I’ve shut myself out.
Real world seems like a distant and surreal place.
And I actually kinda like it.
Laavanya, Tridev, Inba, Ishdia, Jalal and Adityavarman are all that I think about now.
I think about them in class, while working on my final semester project and while randomly going through my Facebook news-feed.
I know they are just characters, but to me, they are real.
Very much real.
I know what they look like and how their voices sound.
I know the colour of their eyes and their deepest fears.
The entire process of writing a novel has changed me. It has changed me for good.
Bride of the Battalions isn’t the first novel that I ever wrote. It is the first novel I’ve managed to finish. That’s something, because right from when I remember having started a few pages of a new story and then all of a sudden I gave up on it.
I didn’t know I was capable of such intense discipline until I finished the first draft of Bride Of The Battalions.
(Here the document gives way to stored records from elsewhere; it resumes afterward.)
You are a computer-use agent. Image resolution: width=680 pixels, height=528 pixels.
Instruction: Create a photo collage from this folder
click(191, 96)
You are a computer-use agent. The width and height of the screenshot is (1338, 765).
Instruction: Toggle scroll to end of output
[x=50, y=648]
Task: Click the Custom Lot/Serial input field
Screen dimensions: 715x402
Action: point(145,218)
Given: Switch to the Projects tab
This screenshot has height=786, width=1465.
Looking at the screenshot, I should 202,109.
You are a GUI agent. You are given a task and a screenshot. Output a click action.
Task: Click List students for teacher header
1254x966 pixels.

I wake up every day and spend at least two to three hours sitting in front of the computer, bleeding the words out. Since I still had college to deal with, I cut out everything else. I stopped watching Tv, I stopped spending time with my friends, I stopped doing everything else.
For the past three months, It has been just me and my book.
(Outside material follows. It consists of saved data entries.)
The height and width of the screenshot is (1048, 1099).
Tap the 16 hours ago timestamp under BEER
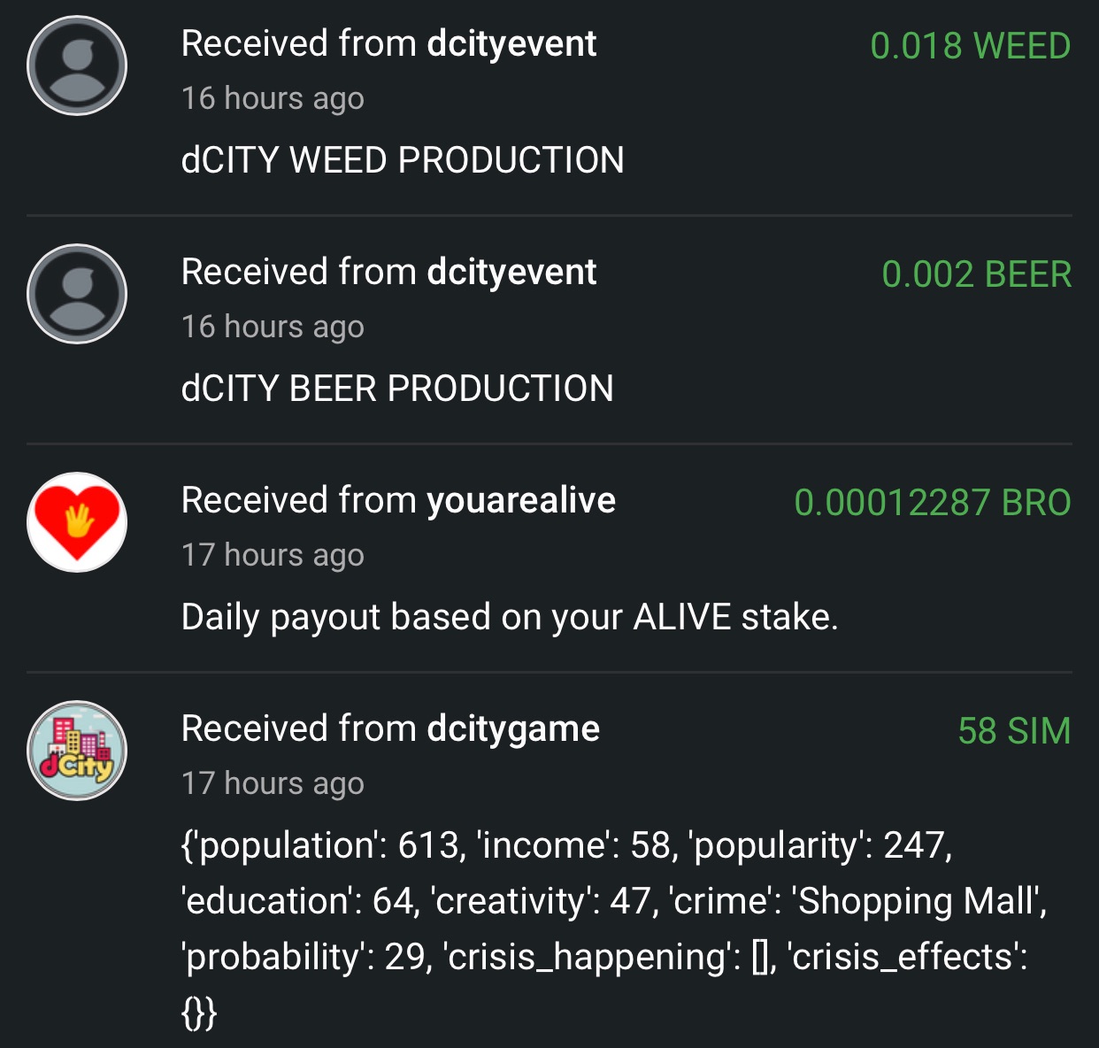273,327
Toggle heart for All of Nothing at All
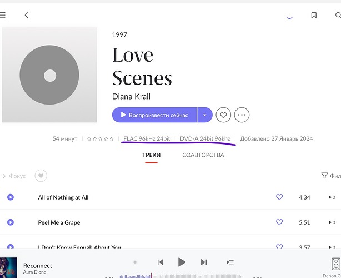Viewport: 341px width, 278px height. 279,197
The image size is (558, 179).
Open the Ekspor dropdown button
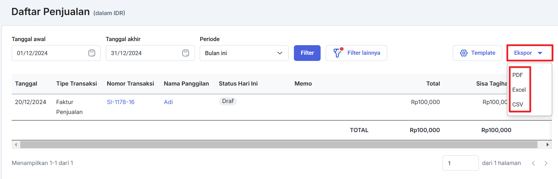[x=530, y=53]
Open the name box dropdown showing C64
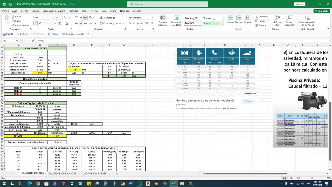This screenshot has height=187, width=332. point(17,41)
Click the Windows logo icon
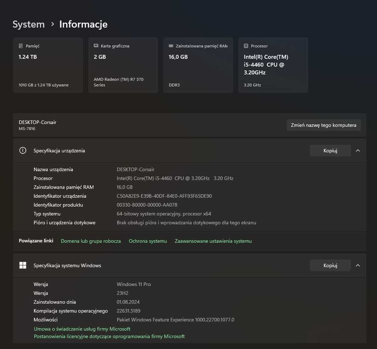This screenshot has width=377, height=349. [x=22, y=266]
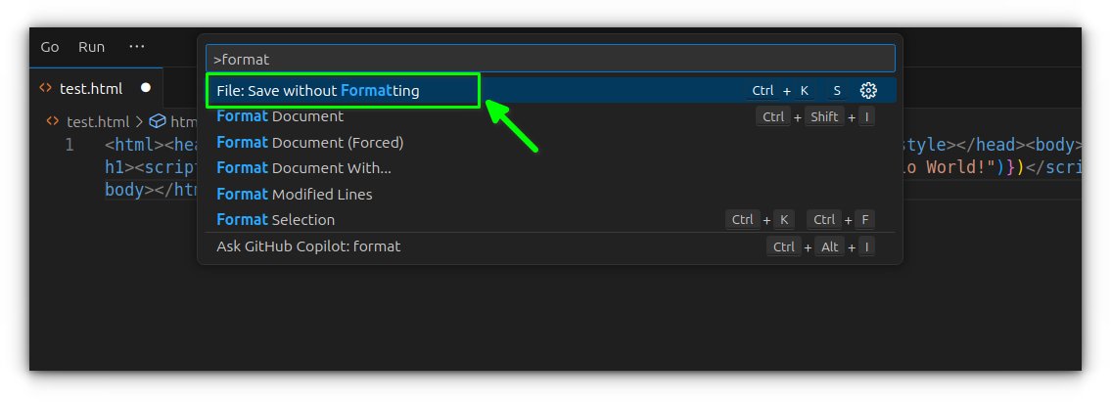Click the unsaved dot on test.html tab

146,88

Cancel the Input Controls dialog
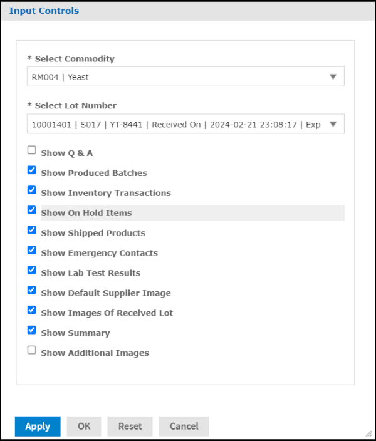click(x=184, y=426)
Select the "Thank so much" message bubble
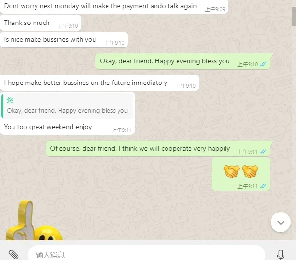This screenshot has width=296, height=260. 41,23
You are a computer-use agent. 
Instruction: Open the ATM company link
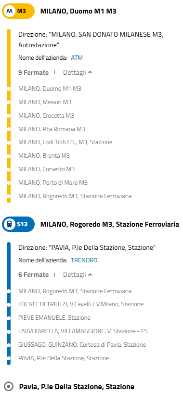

And right now, at 51,000 words, I feel like I’m going insane. I feel like twenty four hours in a day is just not enough and college cutting into most of that time if simply unfair. You know, the kind of insanity that is addictive, and makes you yearn for it.
But when I write, I am happy.
And I would trade anything for this feeling of insanity to stay with me forever.
So, I’m at that stage of life where the odds of me becoming a Rock Star is much, much higher than getting published before I graduate out of college.
And I’m not going to lie, that fact does make me a little depressed.
My parents are worried. I hardly meet my friends or smile. They say I’m obsessed with my novel much more that I really should be.
Of course, I can’t really blame them. They’re parents and they’re supposed to worry. They are by default, programmed to worry.
They know that the publishing industry is a highly competitive one. And they know that I’m a highly sensitive girl. Their ultimate fear is this: That I’d be heart broken and relapse into depression if the publishers don’t think the book is as awesome as my close friends think it is.
They have a point though.
I’m investing everything that I ever had into a 200-page long bundle of papers.
But that’s where they are wrong.
It’s not just a stack of papers and giving up on it, just because the journey is going to be tough, is irrational.
Daddy and Amma, would you have given up on me, if the entire world told you I was not worth it?
Would you have stopped loving me, if, God forbid, something had gone terribly wrong with me last summer?
Remember what you told me when we got back from the hospital and I was dreading over the semester results?
I was terrified above the last two exams I had written when I was absolutely ill, and I still had the IV implant on my wrist. I was scared I’d fail. Remember what you told me that night?
You told me that I was different and special.
You told me that you would love me, no matter what the exam results were. You told me that I was back home and nothing bad had happened.
You said that was what mattered first.
A few days later, my friends called me up and told me that I had made it through.
It’s the same with my novel.
No matter how many rejection letters I face or how many people criticize me or tell me that I’m wasting my life and time writing stories, I will continue writing.
Because writing is to me, what I am to you.
A Godsend baby that I ought to love unconditionally and nurture till the end of my life.